Saluti romani, linea dura del pm: "È una manifestazione fascista"

La decisione è anomala: si aggrava il reato per avere una condanna più alta. La replica: ci autodenunciamo

Saluti romani, linea dura del pm: "È una manifestazione fascista"

Milano - Si autodenunceranno in massa, trasformando il processo al saluto romano nel primo maxiprocesso per un reato d'opinione. Così reagiscono i militanti neofascisti di Lealtà e Azione alla decisione della Procura della Repubblica di incriminare per manifestazione fascista i partecipanti alla cerimonia del 29 aprile al campo X del cimitero Maggiore di Milano, dove sono sepolti i caduti della Repubblica Sociale Italiana.

L'incriminazione è state decisa ieri dal pm Alberto Nobili, sul cui tavolo era arrivata il giorno prima la relazione della Digos con un primo elenco di estremisti di destra identificati sulla base delle fotografie pubblicate sul sito di Lealtà e Azione o riconosciuti dai poliziotti all'uscita dal cimitero. La riflessione della Procura si è concentrata sulla scelta del reato da contestare ai partecipanti, di cui la sinistra milanese aveva chiesto a gran voce la repressione in base alla legge Scelba del 1952. Alla fine Nobili ha deciso di non contestare l'apologia del fascismo, prevista all'articolo 4 della legge, ma il reato di manifestazione fascista, articolo 5. L'apologia punisce «chiunque fa propaganda per la costituzione di una associazione» avente le «finalità antidemocratiche proprie del partito fascista»; scatta invece il reato di manifestazione fascista per «chiunque, partecipando a pubbliche riunioni, compie manifestazioni usuali del disciolto partito fascista». Il primo reato è punito fino a due anni di carcere, il secondo fino a tre. Linea dura, dunque: oltretutto al reato principale la Procura ha deciso di aggiungere l'accusa di manifestazione non autorizzata, altri sei mesi.

Il problema, però, è ora chi e su quali basi incriminare. Le polemiche dei giorni scorsi si erano incentrate sul saluto romano con cui i partecipanti - circa mille - hanno reso omaggio alle tombe del campo X. Peccato che l'unica immagine con le braccia alzate sia scattata di spalle, quindi nessuno dei crani rasati è identificabile con certezza. La Digos ha denunciato undici manifestanti sulla base di un'altra foto, che ritrae il corteo intruppato nei vialetti del cimitero, e sono questi gli undici nomi già finiti nel registro degli indagati: ma che sfilare intruppati sia di per sé una «manifestazione usuale del disciolto partito fascista» non sarà facile da sostenere in aula. Ancora più arduo sarà incriminare gli altri estremisti - una settantina - riconosciuti dalla Digos all'uscita dal cimitero.
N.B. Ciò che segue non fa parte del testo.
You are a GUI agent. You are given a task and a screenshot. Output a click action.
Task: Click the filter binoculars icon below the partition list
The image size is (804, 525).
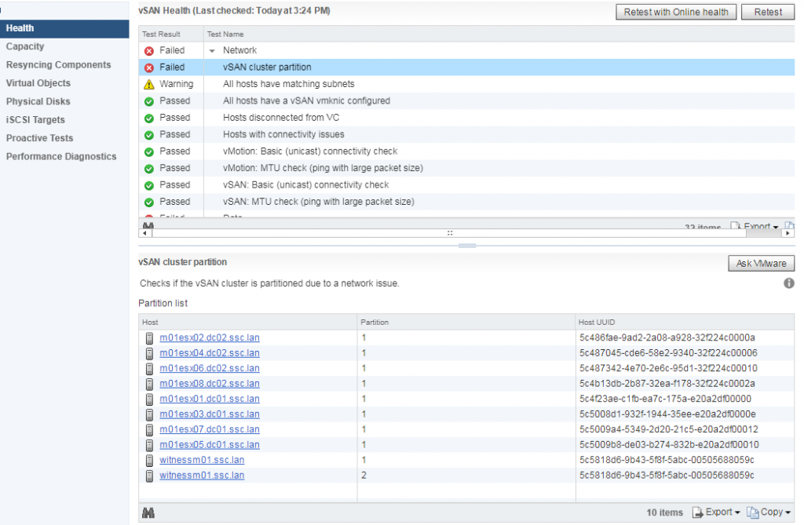tap(148, 512)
Problemi di identificazione a parte, la scelta della Procura appare destinata ad aprire un nuovo scontro giuridico su un reato che per molti osservatori ha ormai fatto il suo tempo, soprattutto quando

limitato a gesti simbolici come il saluto romano. La stessa Cassazione, pur divisa al suo interno, a settembre ha assolto sette imputati che durante un'altra commemorazione funebre salutarono romanamente e gridarono «presente».